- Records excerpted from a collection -
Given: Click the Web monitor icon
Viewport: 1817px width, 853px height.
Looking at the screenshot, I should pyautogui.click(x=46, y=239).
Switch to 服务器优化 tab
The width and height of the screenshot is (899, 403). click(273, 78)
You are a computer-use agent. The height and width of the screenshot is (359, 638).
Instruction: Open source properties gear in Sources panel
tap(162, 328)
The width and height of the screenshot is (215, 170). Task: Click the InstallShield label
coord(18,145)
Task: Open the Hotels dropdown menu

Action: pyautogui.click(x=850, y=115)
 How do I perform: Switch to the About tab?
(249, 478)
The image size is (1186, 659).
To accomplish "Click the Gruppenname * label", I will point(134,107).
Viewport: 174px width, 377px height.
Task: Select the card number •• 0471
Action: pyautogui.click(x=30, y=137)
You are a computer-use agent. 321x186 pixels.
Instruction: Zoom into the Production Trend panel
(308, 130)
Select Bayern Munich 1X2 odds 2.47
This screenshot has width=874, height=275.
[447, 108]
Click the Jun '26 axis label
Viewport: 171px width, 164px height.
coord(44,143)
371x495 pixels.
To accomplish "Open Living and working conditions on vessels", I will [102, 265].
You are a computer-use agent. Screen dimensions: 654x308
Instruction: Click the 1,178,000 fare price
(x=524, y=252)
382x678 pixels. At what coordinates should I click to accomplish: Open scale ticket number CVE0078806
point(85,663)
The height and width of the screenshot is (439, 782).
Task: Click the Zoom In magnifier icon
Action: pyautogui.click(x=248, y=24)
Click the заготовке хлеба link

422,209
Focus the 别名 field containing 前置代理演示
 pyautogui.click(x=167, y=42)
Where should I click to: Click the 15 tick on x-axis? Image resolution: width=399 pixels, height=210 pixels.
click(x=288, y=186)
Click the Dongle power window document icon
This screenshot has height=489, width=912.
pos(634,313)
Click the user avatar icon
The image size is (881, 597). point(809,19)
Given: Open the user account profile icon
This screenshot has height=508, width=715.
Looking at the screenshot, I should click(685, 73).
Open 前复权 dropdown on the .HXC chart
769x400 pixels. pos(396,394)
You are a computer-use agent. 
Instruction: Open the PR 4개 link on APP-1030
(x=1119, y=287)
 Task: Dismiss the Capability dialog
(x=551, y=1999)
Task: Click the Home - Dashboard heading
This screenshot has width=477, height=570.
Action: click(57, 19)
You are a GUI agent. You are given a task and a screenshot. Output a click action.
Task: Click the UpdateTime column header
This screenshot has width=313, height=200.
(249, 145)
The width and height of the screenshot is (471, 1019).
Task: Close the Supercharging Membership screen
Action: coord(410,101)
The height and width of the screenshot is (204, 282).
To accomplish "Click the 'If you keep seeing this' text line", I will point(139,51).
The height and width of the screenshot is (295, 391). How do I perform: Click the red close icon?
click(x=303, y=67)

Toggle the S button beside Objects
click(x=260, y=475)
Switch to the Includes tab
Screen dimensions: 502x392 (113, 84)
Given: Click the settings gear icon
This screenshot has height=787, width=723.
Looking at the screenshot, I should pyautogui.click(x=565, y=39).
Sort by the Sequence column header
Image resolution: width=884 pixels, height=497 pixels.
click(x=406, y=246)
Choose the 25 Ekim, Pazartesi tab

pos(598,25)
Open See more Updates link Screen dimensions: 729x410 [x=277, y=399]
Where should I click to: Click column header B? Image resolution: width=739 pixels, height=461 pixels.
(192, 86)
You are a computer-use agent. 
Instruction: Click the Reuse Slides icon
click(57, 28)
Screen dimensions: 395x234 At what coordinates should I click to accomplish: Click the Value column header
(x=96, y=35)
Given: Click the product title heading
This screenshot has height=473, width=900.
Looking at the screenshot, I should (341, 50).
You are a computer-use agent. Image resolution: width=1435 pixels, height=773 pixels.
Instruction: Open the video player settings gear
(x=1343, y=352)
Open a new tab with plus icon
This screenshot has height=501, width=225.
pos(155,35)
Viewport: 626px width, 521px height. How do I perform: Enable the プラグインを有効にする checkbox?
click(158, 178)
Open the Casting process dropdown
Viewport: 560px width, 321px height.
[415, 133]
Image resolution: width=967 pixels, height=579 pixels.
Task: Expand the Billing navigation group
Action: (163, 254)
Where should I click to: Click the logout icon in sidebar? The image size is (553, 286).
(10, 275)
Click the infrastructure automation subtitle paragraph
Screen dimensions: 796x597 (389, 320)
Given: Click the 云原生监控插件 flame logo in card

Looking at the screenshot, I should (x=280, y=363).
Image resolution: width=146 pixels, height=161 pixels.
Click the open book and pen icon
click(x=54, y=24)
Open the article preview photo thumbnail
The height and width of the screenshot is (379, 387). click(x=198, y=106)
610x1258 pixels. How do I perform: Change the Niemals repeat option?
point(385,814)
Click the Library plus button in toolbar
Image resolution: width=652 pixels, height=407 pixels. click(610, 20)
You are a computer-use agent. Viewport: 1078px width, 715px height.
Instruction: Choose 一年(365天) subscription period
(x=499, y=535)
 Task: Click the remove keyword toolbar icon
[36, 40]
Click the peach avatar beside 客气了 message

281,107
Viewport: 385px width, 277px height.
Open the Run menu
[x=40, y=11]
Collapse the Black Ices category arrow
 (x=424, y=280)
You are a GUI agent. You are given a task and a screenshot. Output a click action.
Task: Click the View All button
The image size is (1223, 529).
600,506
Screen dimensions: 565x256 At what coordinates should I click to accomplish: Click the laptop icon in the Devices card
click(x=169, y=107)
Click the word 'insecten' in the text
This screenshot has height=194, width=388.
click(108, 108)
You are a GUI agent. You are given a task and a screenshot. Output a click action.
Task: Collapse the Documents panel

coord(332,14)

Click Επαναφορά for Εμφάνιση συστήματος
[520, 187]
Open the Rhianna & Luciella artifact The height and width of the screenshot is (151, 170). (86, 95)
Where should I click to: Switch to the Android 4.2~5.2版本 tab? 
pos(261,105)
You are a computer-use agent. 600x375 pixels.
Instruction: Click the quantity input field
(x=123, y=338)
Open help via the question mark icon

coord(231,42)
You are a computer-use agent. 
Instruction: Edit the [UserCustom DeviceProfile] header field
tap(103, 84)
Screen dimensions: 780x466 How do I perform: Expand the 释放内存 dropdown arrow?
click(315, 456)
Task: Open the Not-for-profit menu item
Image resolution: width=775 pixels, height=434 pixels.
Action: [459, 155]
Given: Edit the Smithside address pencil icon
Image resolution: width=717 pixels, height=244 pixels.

- Directions for this task -
Repeat what the records above say. Use their exact words.

- Solved exercise -
Given: Click the Web monitor icon
Viewport: 1817px width, 853px height.
Looking at the screenshot, I should pyautogui.click(x=46, y=239).
Switch to 服务器优化 tab
The width and height of the screenshot is (899, 403). click(273, 78)
You are a computer-use agent. The height and width of the screenshot is (359, 638).
Instruction: Open source properties gear in Sources panel
tap(162, 328)
The width and height of the screenshot is (215, 170). Task: Click the InstallShield label
coord(18,145)
Task: Open the Hotels dropdown menu

Action: pyautogui.click(x=850, y=115)
 How do I perform: Switch to the About tab?
(249, 478)
The image size is (1186, 659).
To accomplish "Click the Gruppenname * label", I will point(134,107).
Viewport: 174px width, 377px height.
Task: Select the card number •• 0471
Action: pyautogui.click(x=30, y=137)
You are a computer-use agent. 321x186 pixels.
Instruction: Zoom into the Production Trend panel
(308, 130)
Select Bayern Munich 1X2 odds 2.47
This screenshot has width=874, height=275.
[447, 108]
Click the Jun '26 axis label
Viewport: 171px width, 164px height.
coord(44,143)
371x495 pixels.
To accomplish "Open Living and working conditions on vessels", I will [102, 265].
You are a computer-use agent. Screen dimensions: 654x308
Instruction: Click the 1,178,000 fare price
(x=524, y=252)
382x678 pixels. At what coordinates should I click to accomplish: Open scale ticket number CVE0078806
point(85,663)
The height and width of the screenshot is (439, 782).
Task: Click the Zoom In magnifier icon
Action: pyautogui.click(x=248, y=24)
Click the заготовке хлеба link

422,209
Focus the 别名 field containing 前置代理演示
 pyautogui.click(x=167, y=42)
Where should I click to: Click the 15 tick on x-axis? Image resolution: width=399 pixels, height=210 pixels.
click(x=288, y=186)
Click the Dongle power window document icon
This screenshot has height=489, width=912.
pos(634,313)
Click the user avatar icon
The image size is (881, 597). point(809,19)
Given: Open the user account profile icon
This screenshot has height=508, width=715.
Looking at the screenshot, I should click(685, 73).
Open 前复权 dropdown on the .HXC chart
769x400 pixels. pos(396,394)
You are a computer-use agent. 
Instruction: Open the PR 4개 link on APP-1030
(x=1119, y=287)
 Task: Dismiss the Capability dialog
(x=551, y=1999)
Task: Click the Home - Dashboard heading
This screenshot has width=477, height=570.
Action: click(57, 19)
You are a GUI agent. You are given a task and a screenshot. Output a click action.
Task: Click the UpdateTime column header
This screenshot has width=313, height=200.
(249, 145)
The width and height of the screenshot is (471, 1019).
Task: Close the Supercharging Membership screen
Action: coord(410,101)
The height and width of the screenshot is (204, 282).
To accomplish "Click the 'If you keep seeing this' text line", I will point(139,51).
The height and width of the screenshot is (295, 391). How do I perform: Click the red close icon?
click(x=303, y=67)

Toggle the S button beside Objects
click(x=260, y=475)
Switch to the Includes tab
Screen dimensions: 502x392 (113, 84)
Given: Click the settings gear icon
This screenshot has height=787, width=723.
Looking at the screenshot, I should pyautogui.click(x=565, y=39).
Sort by the Sequence column header
Image resolution: width=884 pixels, height=497 pixels.
click(x=406, y=246)
Choose the 25 Ekim, Pazartesi tab

pos(598,25)
Open See more Updates link Screen dimensions: 729x410 [x=277, y=399]
Where should I click to: Click column header B? Image resolution: width=739 pixels, height=461 pixels.
(192, 86)
You are a computer-use agent. 
Instruction: Click the Reuse Slides icon
click(57, 28)
Screen dimensions: 395x234 At what coordinates should I click to accomplish: Click the Value column header
(x=96, y=35)
Given: Click the product title heading
This screenshot has height=473, width=900.
Looking at the screenshot, I should (341, 50).
You are a computer-use agent. Image resolution: width=1435 pixels, height=773 pixels.
Instruction: Open the video player settings gear
(x=1343, y=352)
Open a new tab with plus icon
This screenshot has height=501, width=225.
pos(155,35)
Viewport: 626px width, 521px height. How do I perform: Enable the プラグインを有効にする checkbox?
click(158, 178)
Open the Casting process dropdown
Viewport: 560px width, 321px height.
[415, 133]
Image resolution: width=967 pixels, height=579 pixels.
Task: Expand the Billing navigation group
Action: (163, 254)
Where should I click to: Click the logout icon in sidebar? The image size is (553, 286).
(10, 275)
Click the infrastructure automation subtitle paragraph
Screen dimensions: 796x597 (389, 320)
Given: Click the 云原生监控插件 flame logo in card

Looking at the screenshot, I should (x=280, y=363).
Image resolution: width=146 pixels, height=161 pixels.
Click the open book and pen icon
click(x=54, y=24)
Open the article preview photo thumbnail
The height and width of the screenshot is (379, 387). click(x=198, y=106)
610x1258 pixels. How do I perform: Change the Niemals repeat option?
point(385,814)
Click the Library plus button in toolbar
Image resolution: width=652 pixels, height=407 pixels. click(610, 20)
You are a computer-use agent. Viewport: 1078px width, 715px height.
Instruction: Choose 一年(365天) subscription period
(x=499, y=535)
 Task: Click the remove keyword toolbar icon
[36, 40]
Click the peach avatar beside 客气了 message

281,107
Viewport: 385px width, 277px height.
Open the Run menu
[x=40, y=11]
Collapse the Black Ices category arrow
 (x=424, y=280)
You are a GUI agent. You are given a task and a screenshot. Output a click action.
Task: Click the View All button
The image size is (1223, 529).
600,506
Screen dimensions: 565x256 At what coordinates should I click to accomplish: Click the laptop icon in the Devices card
click(x=169, y=107)
Click the word 'insecten' in the text
This screenshot has height=194, width=388.
click(108, 108)
You are a GUI agent. You are given a task and a screenshot. Output a click action.
Task: Collapse the Documents panel

coord(332,14)

Click Επαναφορά for Εμφάνιση συστήματος
[520, 187]
Open the Rhianna & Luciella artifact The height and width of the screenshot is (151, 170). (86, 95)
Where should I click to: Switch to the Android 4.2~5.2版本 tab? 
pos(261,105)
You are a computer-use agent. 600x375 pixels.
Instruction: Click the quantity input field
(x=123, y=338)
Open help via the question mark icon

coord(231,42)
You are a computer-use agent. 
Instruction: Edit the [UserCustom DeviceProfile] header field
tap(103, 84)
Screen dimensions: 780x466 How do I perform: Expand the 释放内存 dropdown arrow?
click(315, 456)
Task: Open the Not-for-profit menu item
Image resolution: width=775 pixels, height=434 pixels.
Action: [459, 155]
Given: Edit the Smithside address pencil icon
Image resolution: width=717 pixels, height=244 pixels.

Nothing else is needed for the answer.